- _Stated task 1_: In the turkey hunting thread, whom did the woman at the DNR office say she would contact about staying on private property?
- _Stated task 2_: Continue the forum thread about whether to go turkey hunting from the point where it stops.

- _Excerpted text_:
▬▬▬▬▬▬

# To Turkey hunt, or not to Turkey hunt



## syrio (Dec 15, 2018)

I'm not sure what constitutes long distance travel either. My spot is a little over an hour away, however we have a family cottage I could stay at that would make the drive only about 5 mins in the morning none of my family will be there. I'd like to just stay there and could do so without going to any of the local stores or gas stations. I could also make the drive each morning. I don't think we can legally be restricted from driving at this time but some guidance would be nice. Something like if you've got to stop for gas and food, its too far.


----------



## Bowhunter2018 (Nov 7, 2018)

I contacted the DNR office yesterday. Where suppose to go to my cabin to turkey hunt. My brother in law said he’d bring his camper up there and stay in there with his son. I asked if it was ok to do this and the lady I talked to said most of the camp grounds are closed. I told her that this isn’t a camp ground it’s private property. She said someone else called in with the same question. She told me she contact the office in Lansing and get back with me. Still haven’t heard anything yet when i do I’ll be happy to let everyone know what they tell me. Stay safe everyone and good luck if you decide to go turkey hunting.


----------



## 03a3 (Sep 4, 2008)

I guess I"m lucky lots of turks and I just go out the back yard I too am looking forward to this years turkey hunt.


----------



## ezcaller (Feb 21, 2009)

As long as its legal I'm going, to many loop holes and contradictions.There have been two standards since this started the 6 ft rule and they want you active.Hence the fishing ramps are still open. I can drive to MO stay for two weeks and not come in contact with anyone. My wife is a nurse at a health care facility.I feel safer on the road than at home.

▬▬▬▬▬▬

[Data entries]
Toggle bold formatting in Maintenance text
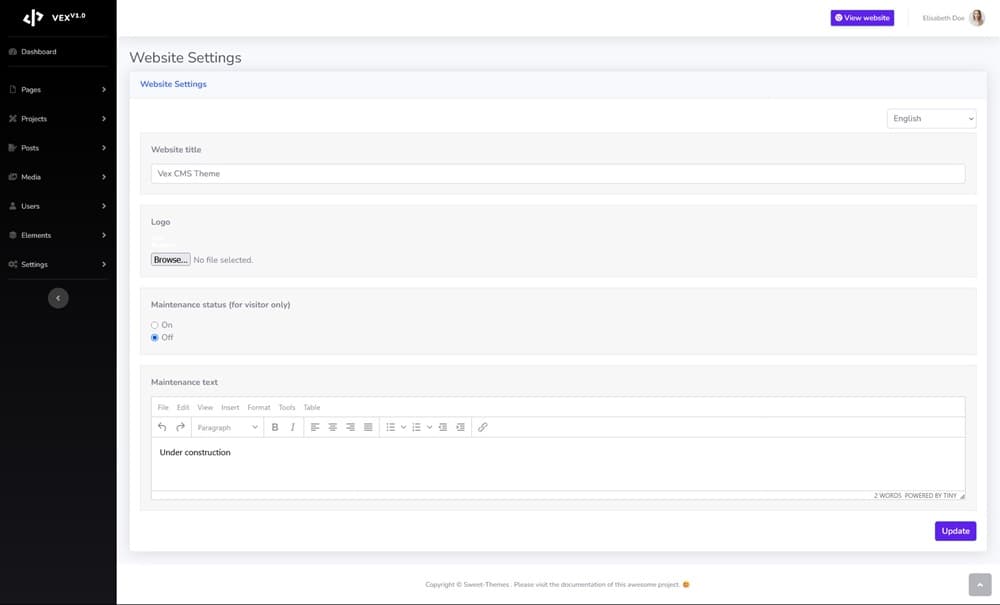This screenshot has width=1000, height=605. [x=275, y=427]
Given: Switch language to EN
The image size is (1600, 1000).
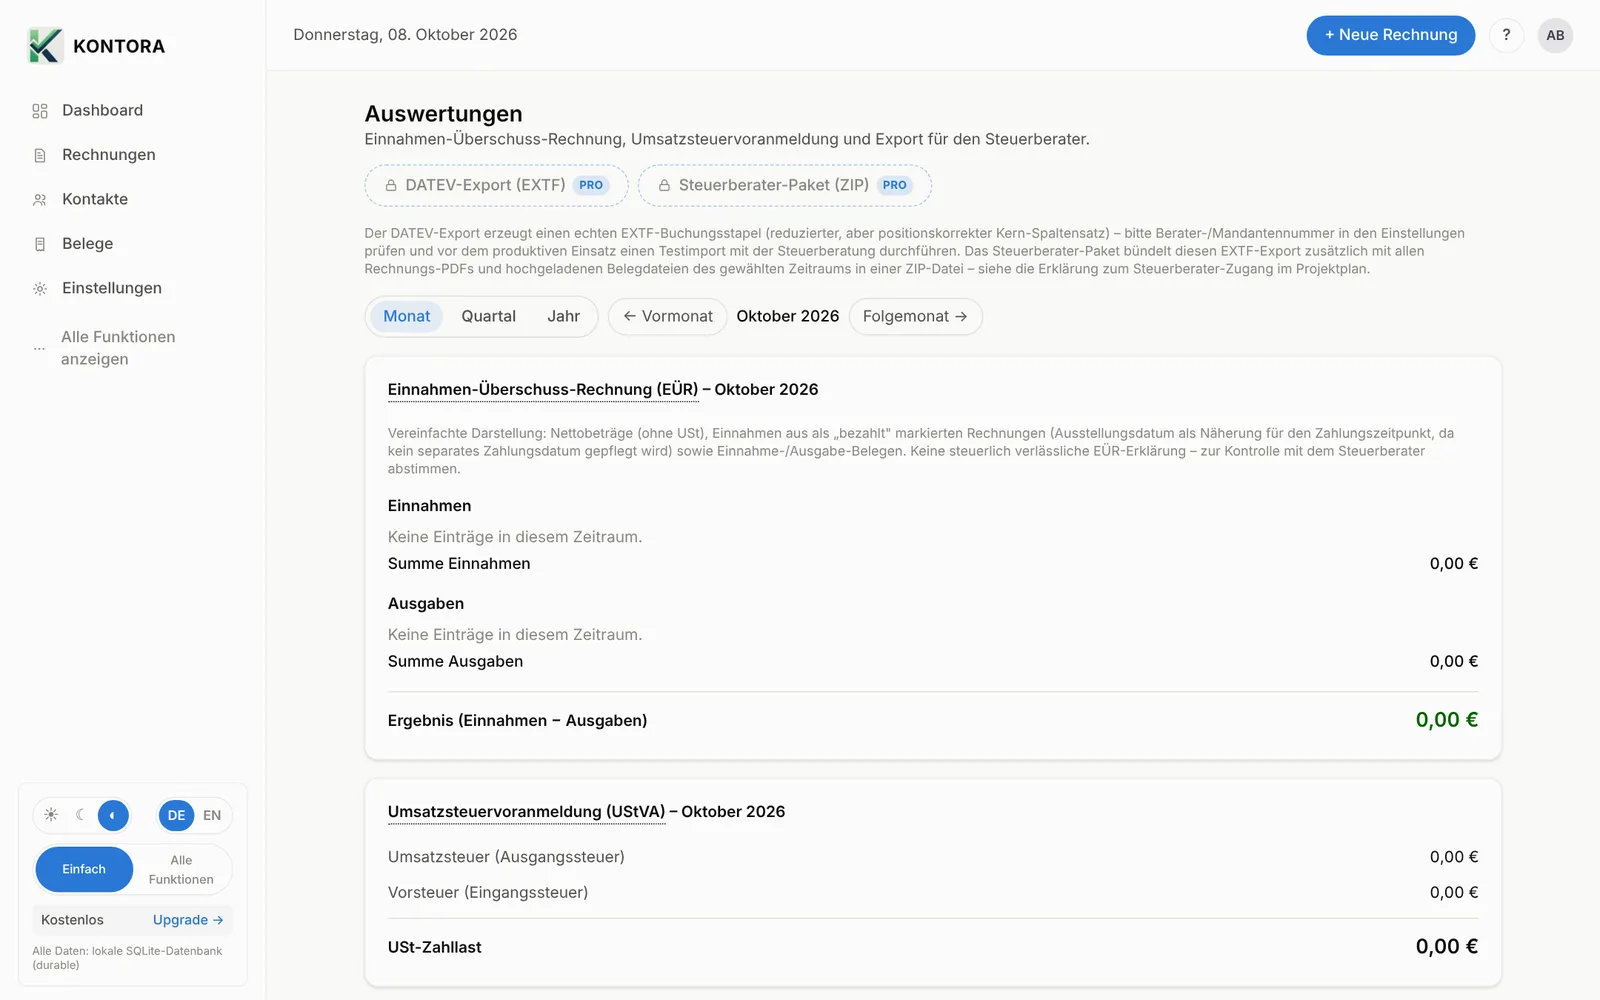Looking at the screenshot, I should click(212, 815).
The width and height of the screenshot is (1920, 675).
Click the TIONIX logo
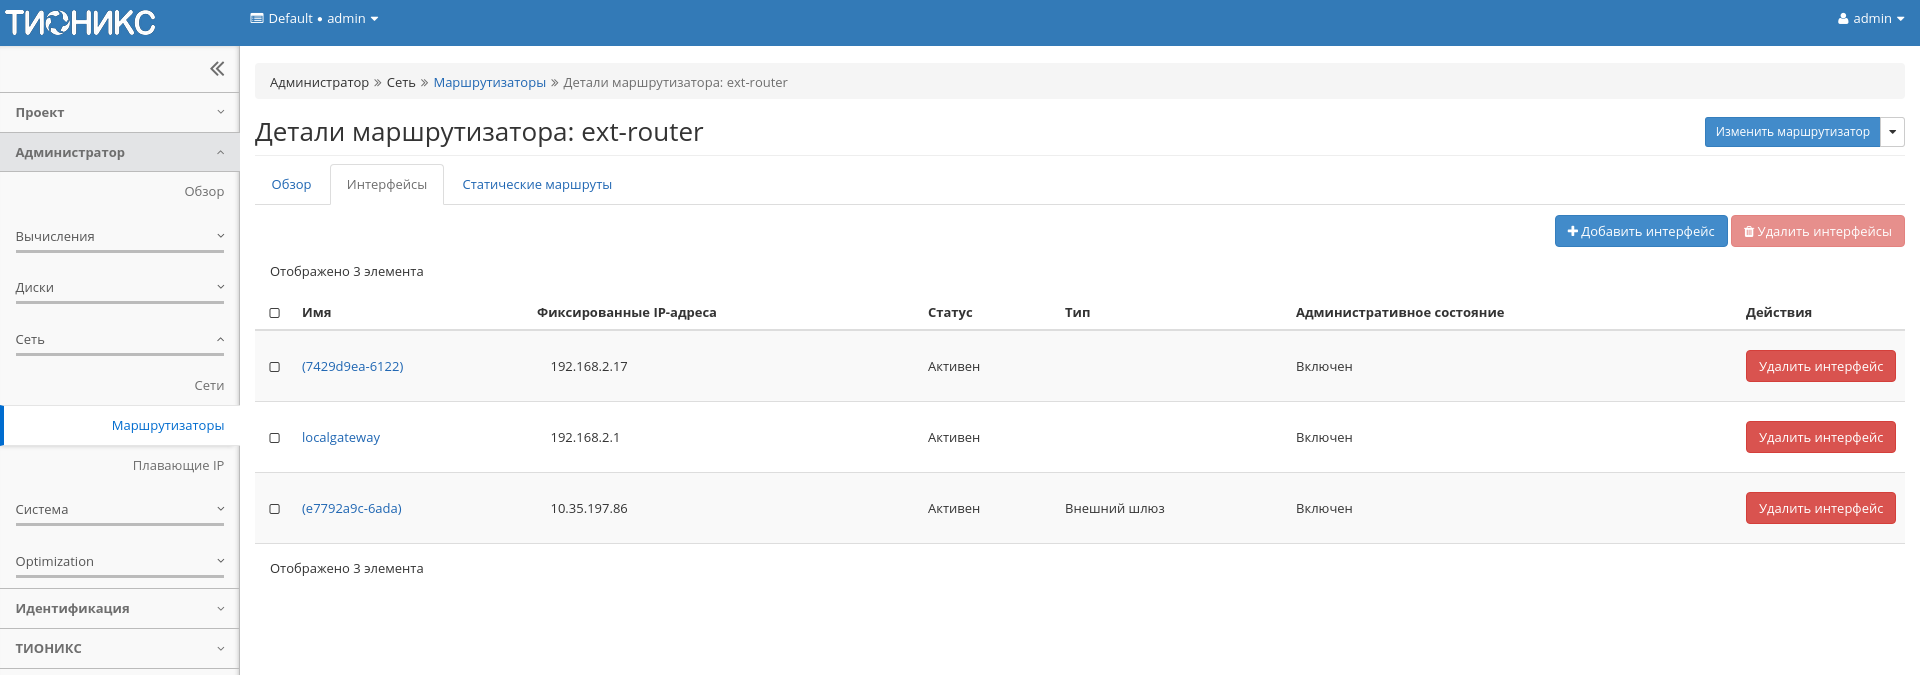click(81, 22)
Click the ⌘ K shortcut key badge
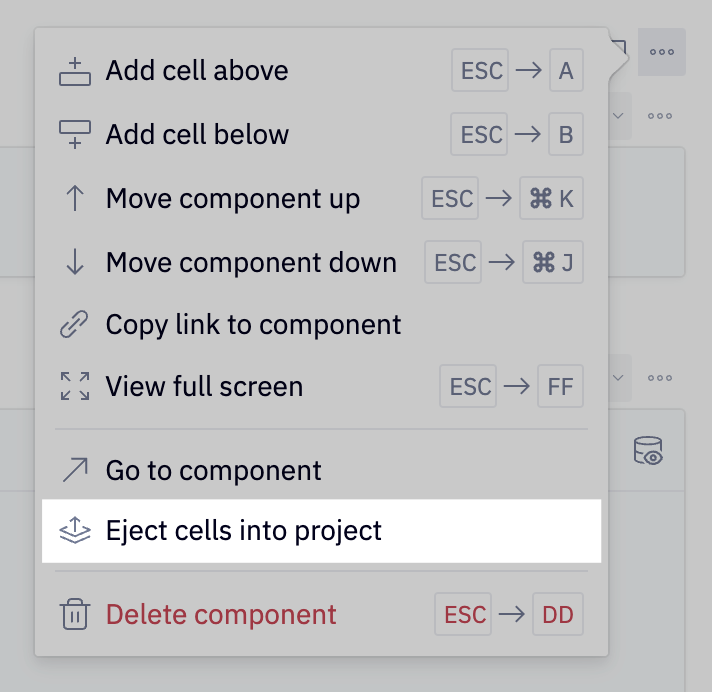 click(552, 198)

▬▬▬▬▬▬

- _Expected answer 1_: The office in Lansing.

- _Expected answer 2_:
----------



## fishdip (Dec 29, 2010)

IM GOING TO MY CABIN AND GOING TURKEY HUNTING AND I CANT WAIT!


----------



## MILONEWOLF (Oct 28, 2013)

My spot is an hour away and I will be there 4/18/20 by myself. Have not anyone in my area in two years of turkey hunting.


----------



## Thirty pointer (Jan 1, 2015)

Went by 2 frisbie golf courses yesterday ... both were packed .Why would turkey hunting possibly be an issue ?


----------



## Bowhunter2018 (Nov 7, 2018)

The DNR got back with me this morning. You can camp or stay in your house or your cabin on your own property. Camping on lease property or state land is not allowed until the 1st week in May. I was told you can still hunt lease property or state land but you have to come back home the same day.


----------



## Captain (Feb 11, 2000)

What constitutes camping on leased land? Our camp has been in the same location for the past 25 years, on our leased 160 acre farm, with 2 trailers







there permanently and one we bring into camp Sept-Dec...


Sent from my iPhone using Michigan Sportsman mobile app


----------



## Yankee#1 (Jun 3, 2015)

Captain said:


> What constitutes camping on leased land? Our camp has been in the same location for the past 25 years, on our leased 160 acre farm, with 2 trailers
> View attachment 510687
> there permanently and one we bring into camp Sept-Dec...
> 
> ...


You don’t own the land, it’s a temporary shelter and therefore camping


They want to eliminate contact between persons from different households. Period.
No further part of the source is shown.